Kafana Is No Longer
Unfortunately, this installment of Chow Here should be renamed “Can’t Chow Here No More.”
I’m talking about Kafana, the Balkan-inspired restaurant on the backside
of Victoria Court, wedged between Olio e Limone and
Video Shmideo where the original Arigato lived.
I first entered Kafana more than a year ago, brought in there by
my girlfriend after she’d sampled some appetizers and wine there. I
knew the space to be tiny, and was immediately impressed with the
Balkan theme, the choice wine list, and the friendly customer
service. Kafanas, it turns out, are the small eateries and
evening hot spots where people from the Balkans hang out at night.
As such, it had a lively vibe, even for such a small space. It’s
been awhile, but I believe that I started with the Greek salad that
time, and probably a glass of pinot noir. I also recall that the
bread and oil combo was worth getting refills.

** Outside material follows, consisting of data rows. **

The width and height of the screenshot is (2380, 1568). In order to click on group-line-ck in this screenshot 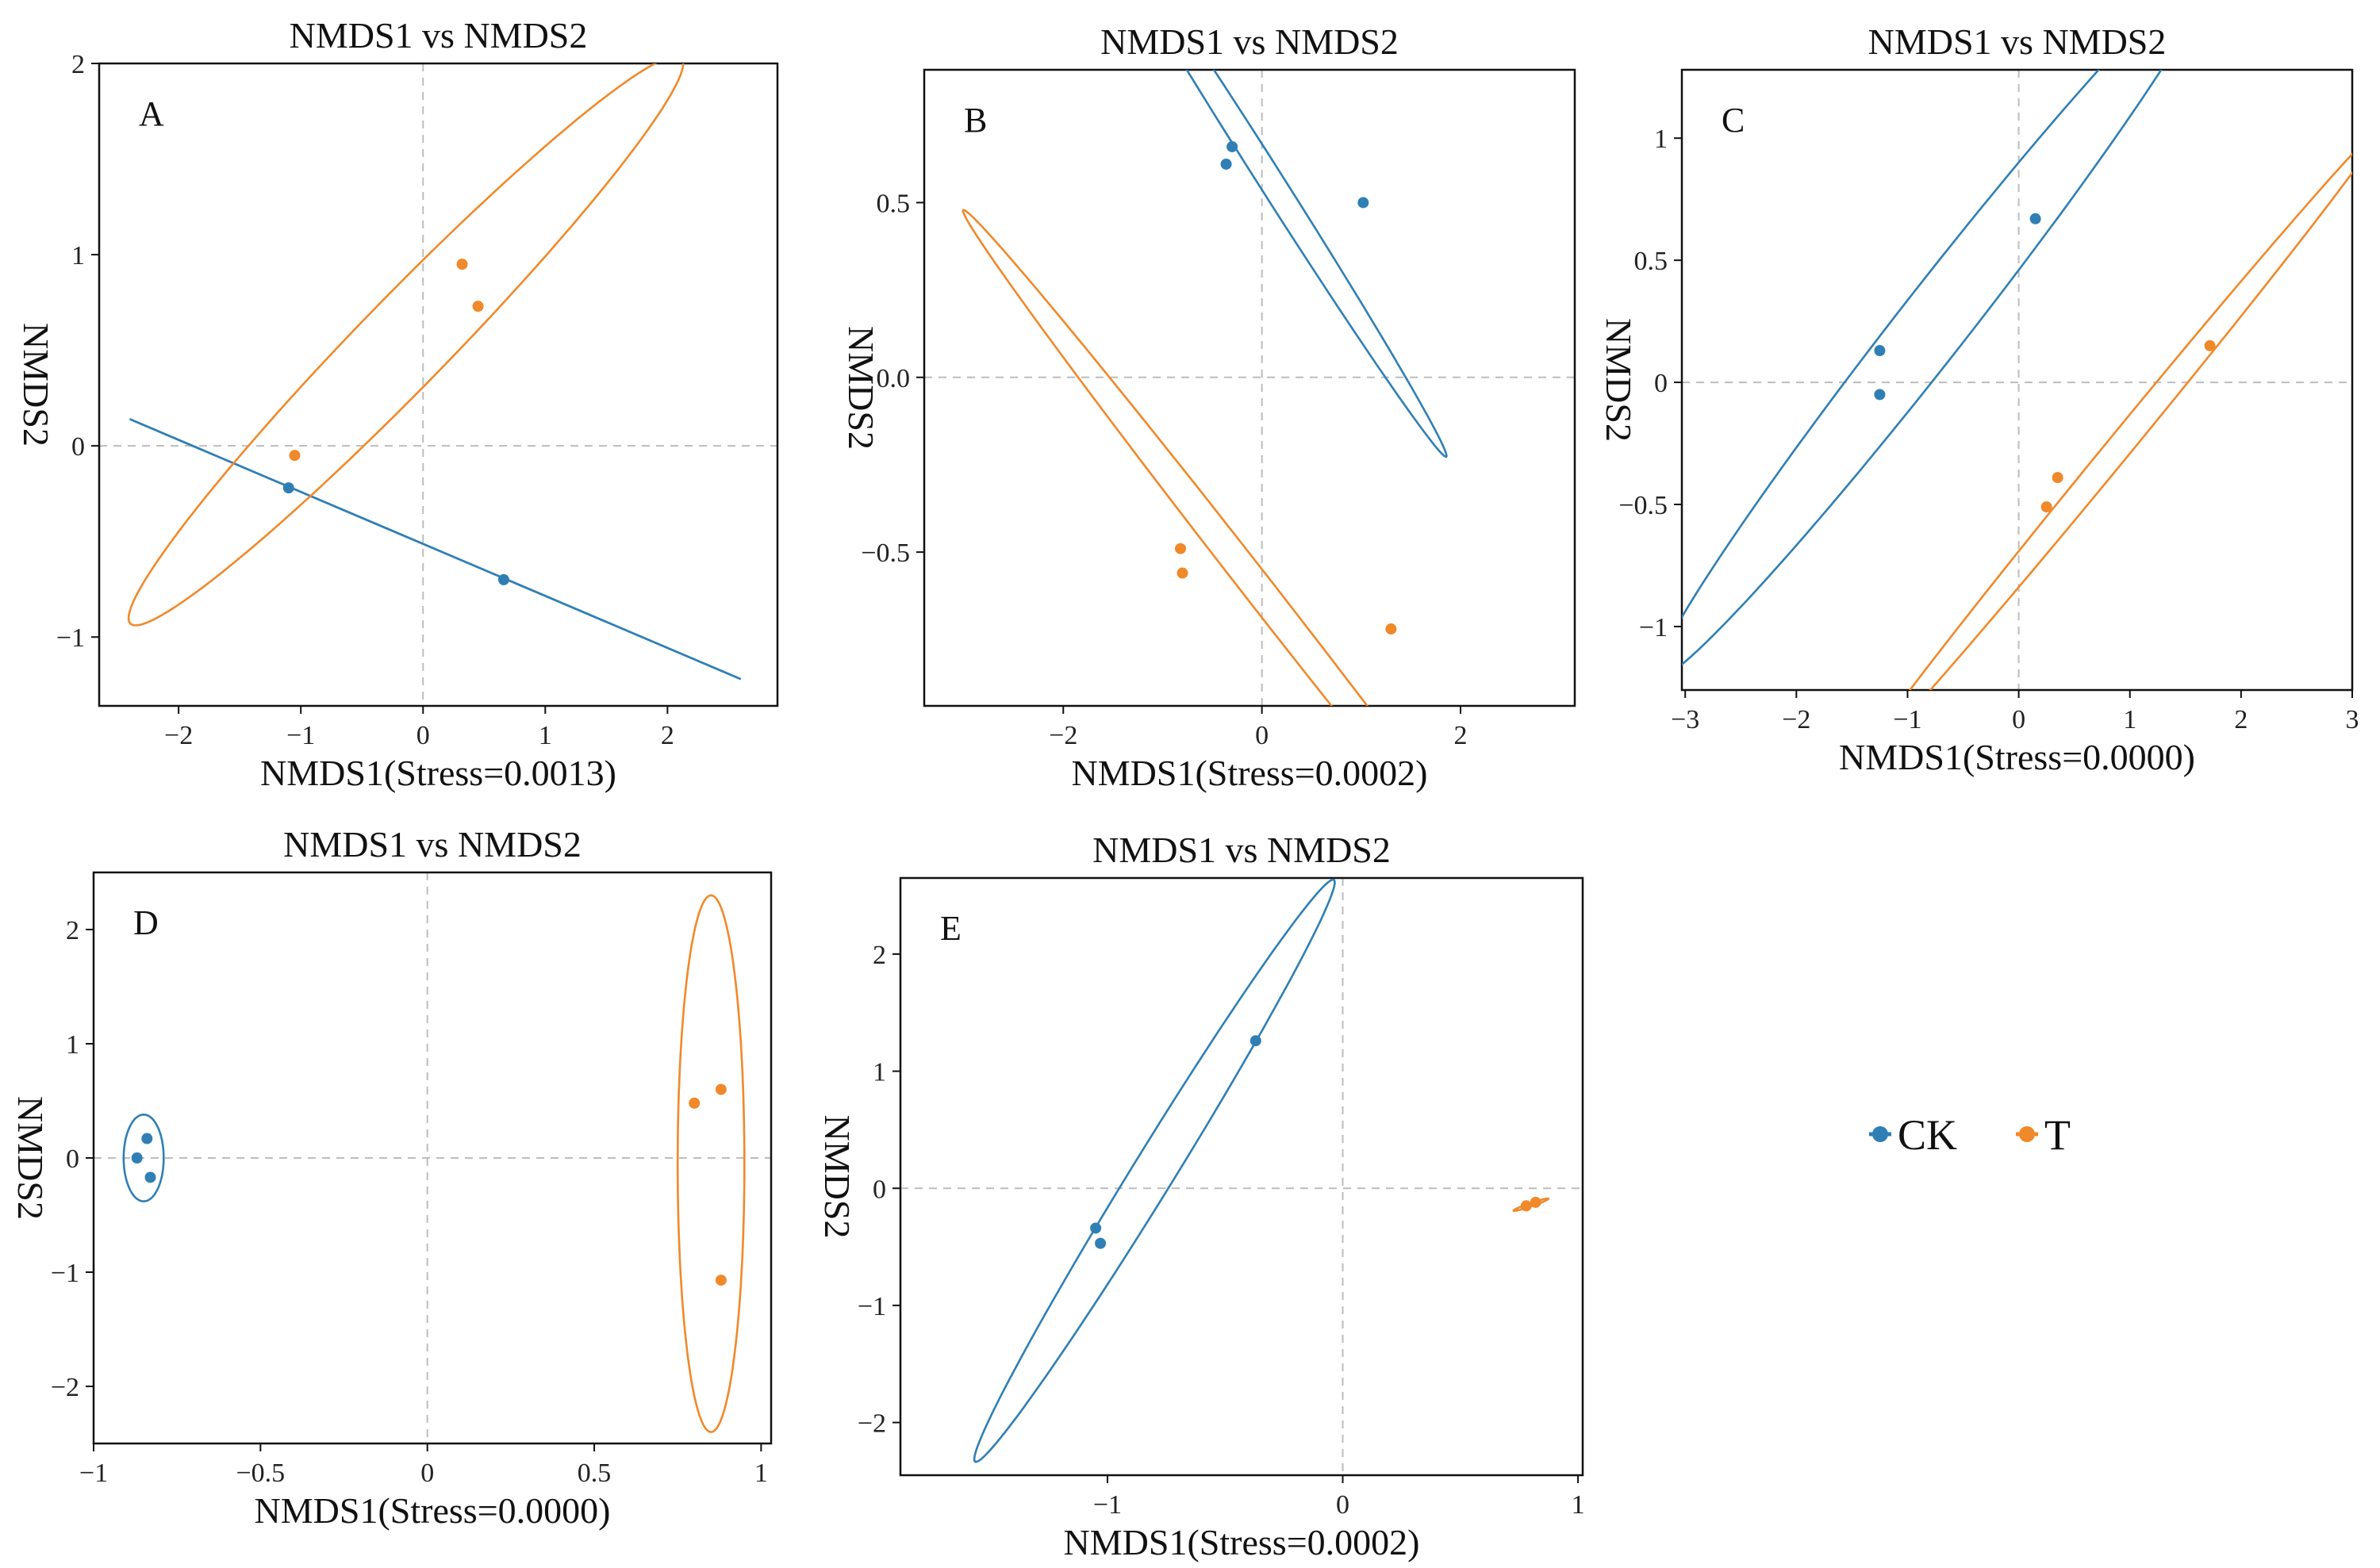, I will do `click(436, 549)`.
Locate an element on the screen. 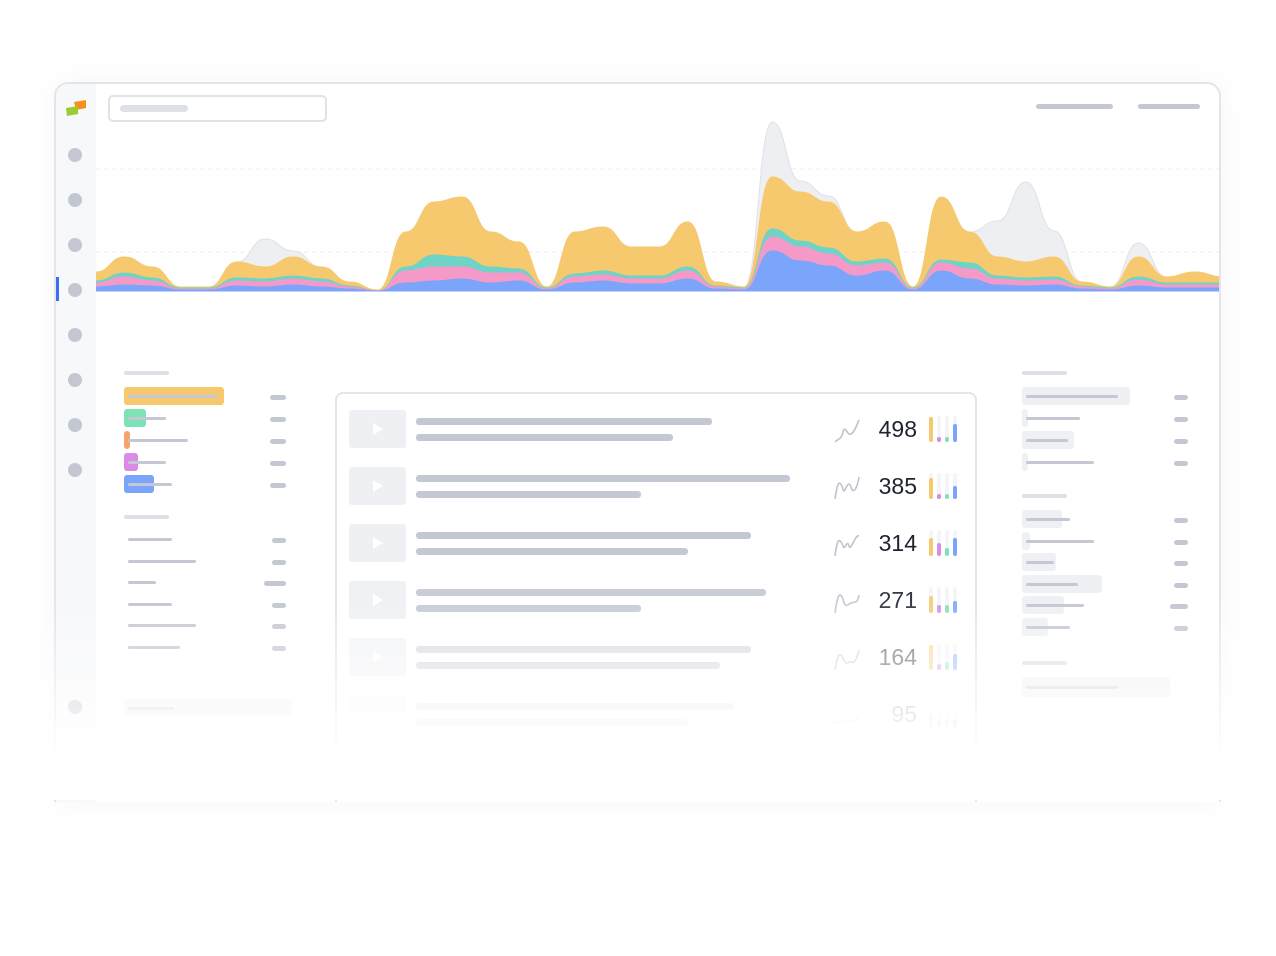 The height and width of the screenshot is (956, 1276). series-area is located at coordinates (658, 271).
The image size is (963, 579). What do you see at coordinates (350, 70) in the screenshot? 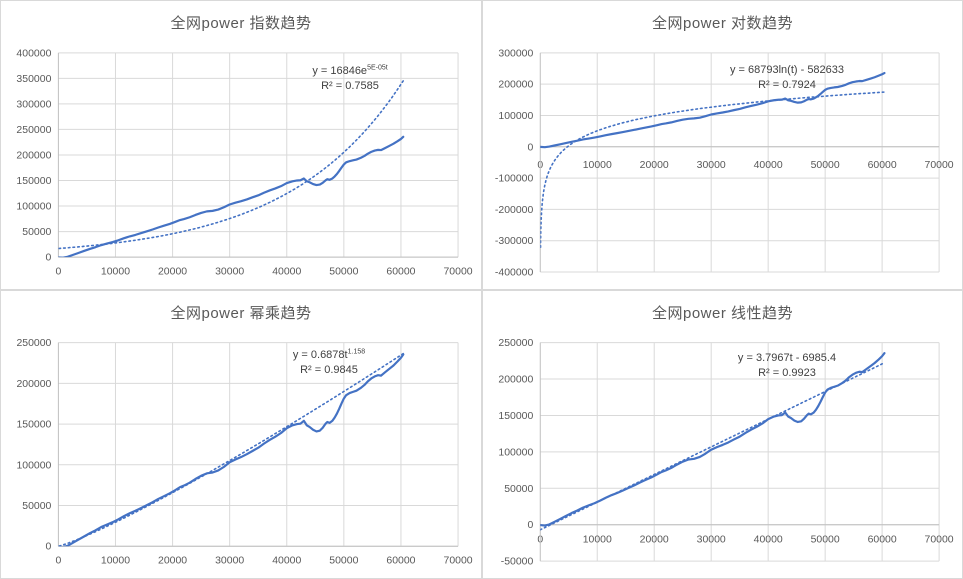
I see `equation-text: y = 16846e5E-05t` at bounding box center [350, 70].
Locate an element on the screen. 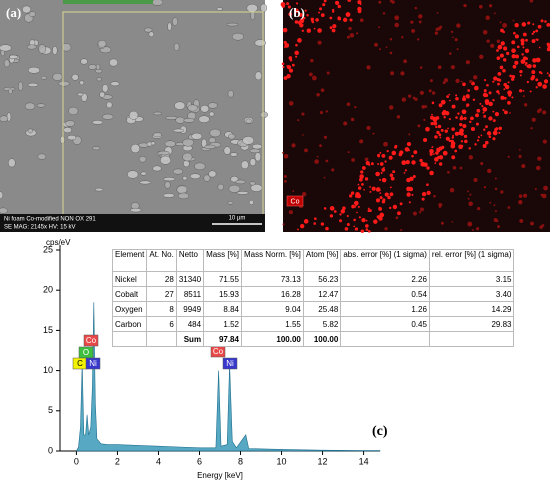  x-tick-label: 0 is located at coordinates (76, 461).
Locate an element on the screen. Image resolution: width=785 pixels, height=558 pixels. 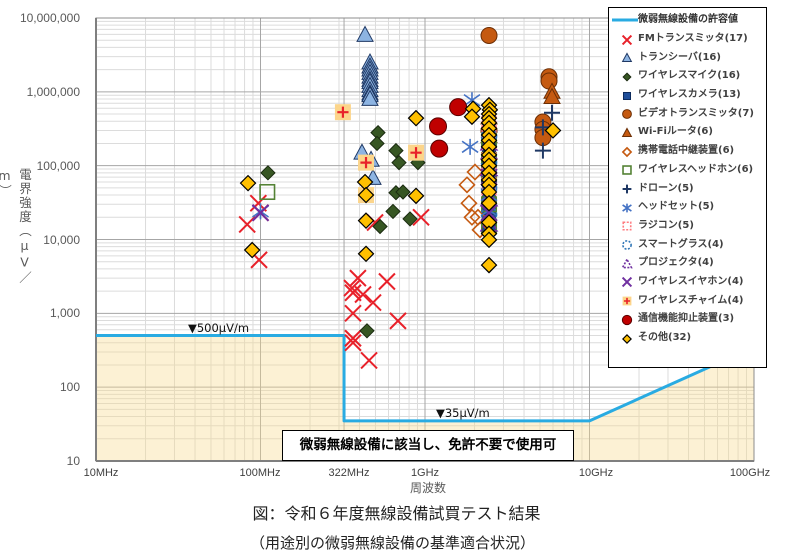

But what I really remember, and what I’ve gushed about ever
since, was the entree: medallions of pork sauteed with figs,
kalamata olives, and almonds. I’d never considered figs to be
natural complements to olives, but when the dish arrived, I was
hooked. The aroma and taste of the ingredients blended
miraculously, serving up a complex and rich buttery flavor that I’d
never experienced before or since. The consitency of the pork was
also excellent, moist with enough outer crust to trap the juices
inside. I only returned one other time, but told at least one other
friend, who ordered the same thing and was equally impressed.
I guess we have chef Chef Onsy “Enzo” Mahrous
to thank for that dish. But we also have owners Robert and
Doris Vickery to credit for the intimate attention to
detail and service. Each time I ate there, either Robert or Enzo
would come to our table at some point to say hi and inquire about
the food. Oftentimes, such a process can prove overbearing, but
they were always cheerful and easy, clearly enjoying their
Over the past year or so, the Vickerys would bring Macedonian
musicians to town and continue to engage what seemed like a
dedicated customer base. Yet when I walked by the old Kafana on
Monday night, it was dark and closed. A sign announcing Olio e
Limone’s new private dining room was posted, ending Santa Barbara’s
short era of fine Balkan dining.
The hidden location and miniscule size of the restaurant were
surely impediments to steady, profitable business. And I presume
that Olio e Limone deserves a private place to dine, so it can
compete with its neighbor Bouchon over the wealthiest diners in
town. But my friends and I are sad to see such an eclectic and
surprising eatery go. Thanks for the memories, Kafana, and thanks,
especially, for the pork. It was my favorite dish in town.